_GIVEN PROBLEM_: Copy word for word the portion of the barefoot hiking passage below from "A little less" up to and including "on suicide cliff.".

_EXCERPTED PASSAGE_:
________________________

For a barefooter, while descending, the most annoying part is those cutting edges of cement steps. Even more so than the twigs or small stones sometimes lodged in the middle of the steps.

On the MacLehose trail

There are two ways to reach Sai Kung: taking the MacLeHose trail, or taking the Wilson trail. We happened to take the MacLehose trail, but had misjudged our water resources. The MacLehose trail is quite picturesque and beautiful and easy to get down from (most hikers prefer climbing it). At a point, I took a water dip in a little stream by the side of the trail…

Cooling down
Cooling down my bare feet in a side stream.

We finally exited in a little town closer to Shatin. Exhausted by our exploration and the heat, I headed straight to get some drinks, while we decompressed after the gruesome exploration.

Barefooting above the abyss: second barefoot hike on suicide cliff

A little less than one year ago, I had started my history of barefoot hiking, by electing to climb suicide cliff. Since then, I climbed several other times on Kowloon Peak, some times by night, other times with my daughter… But I did not go back on the Southern ridge, climbing the steep walls that lead to suicide cliff… Until now! In October, I started my second barefoot hike on suicide cliff.

An early start

As suicide cliff can get quite frequented later during the day, it is preferable to climb in the morning. I thus prepared myself to start my hike around 9.30 AM, and obviously, even if not recommended, I climbed alone. Early departure allows also to skip the issues with sun beating down on the mountain later in the day.

I started off barefooting from home. While initially, it was uncomfortable doing so with the guards at my condo, with time it got easier as I tend now to run and hike barefoot quite regularly.

What changed from one year ago?

To be honest, no huge changes affected the trail this year. There were however two noticeable differences: a small tree fell across the trail at the beginning, consequence of the typhoon Mangkhut, and there is now a stark warning about climbing to suicide cliff.

warning board on suicide cliff route
Warning board on the Southern ridge route to suicide cliff.

These boards are also affixed at the other main entrance to Kowloon Peak, namely the stairs. Besides these warnings, the hiking conditions on the path have not significantly deteriorated from one year ago, so hiking is still very practicable.

Despite this, it seems hikers get regularly stranded or even disappear on this mountain. It is thus not an endeavour to undertake alone. I provide a walkthrough in this post, but please do not climb the mountain alone if you are unfamiliar with the place.

The initial climb

As this time, I had a gopro camera with me, I filmed the main parts of my climb, mainly to give a feeling of what it is to hike on this route. I would invite you to watch the climbing videos in order for you to better understand the challenges, especially if you plan on climbing for the first time.

________________________

_GIVEN DATA_:
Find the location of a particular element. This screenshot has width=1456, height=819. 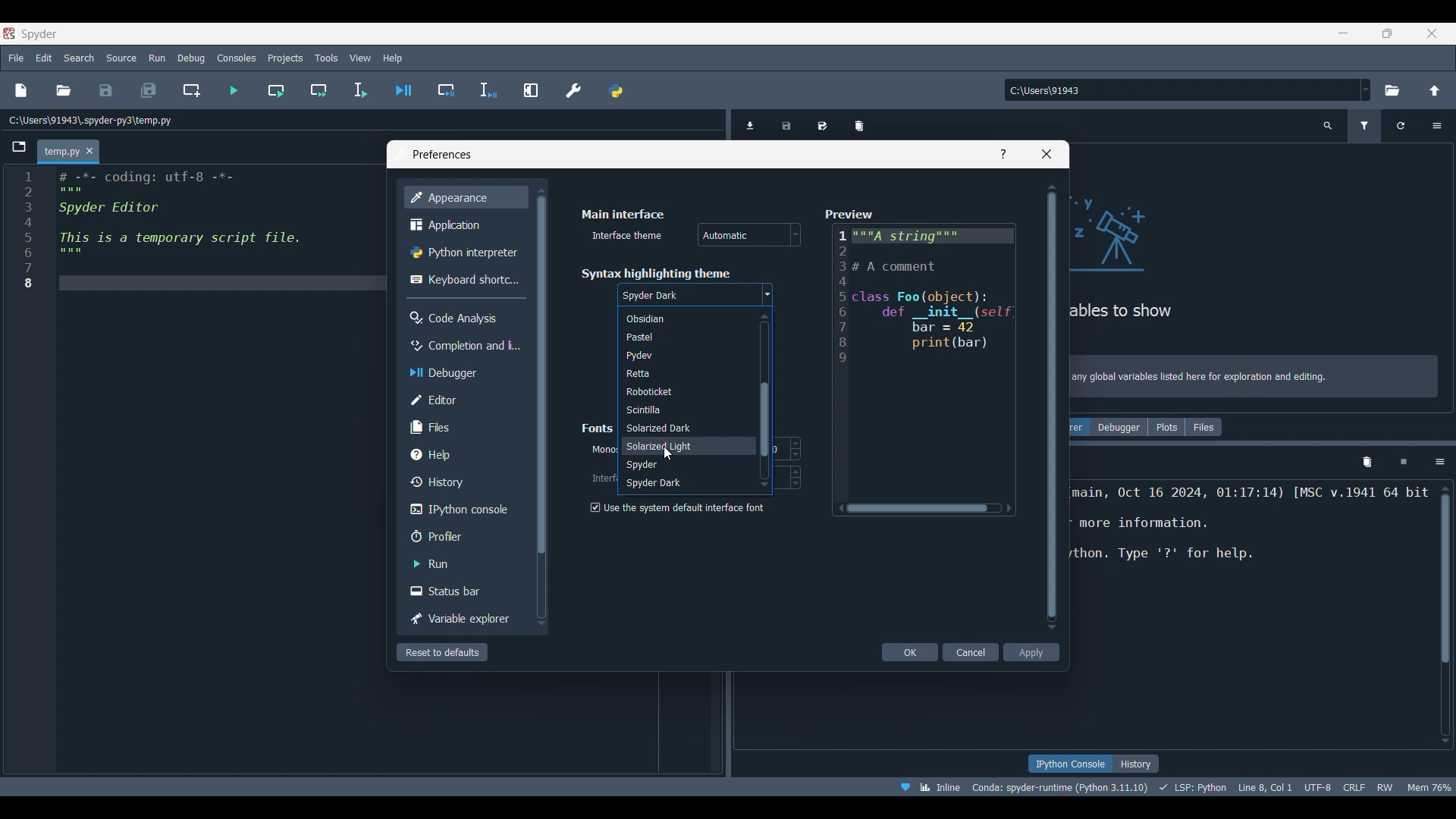

spyder dark is located at coordinates (679, 485).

________________________

_EXPECTED OUTPUT_:
A little less than one year ago, I had started my history of barefoot hiking, by electing to climb suicide cliff. Since then, I climbed several other times on Kowloon Peak, some times by night, other times with my daughter… But I did not go back on the Southern ridge, climbing the steep walls that lead to suicide cliff… Until now! In October, I started my second barefoot hike on suicide cliff.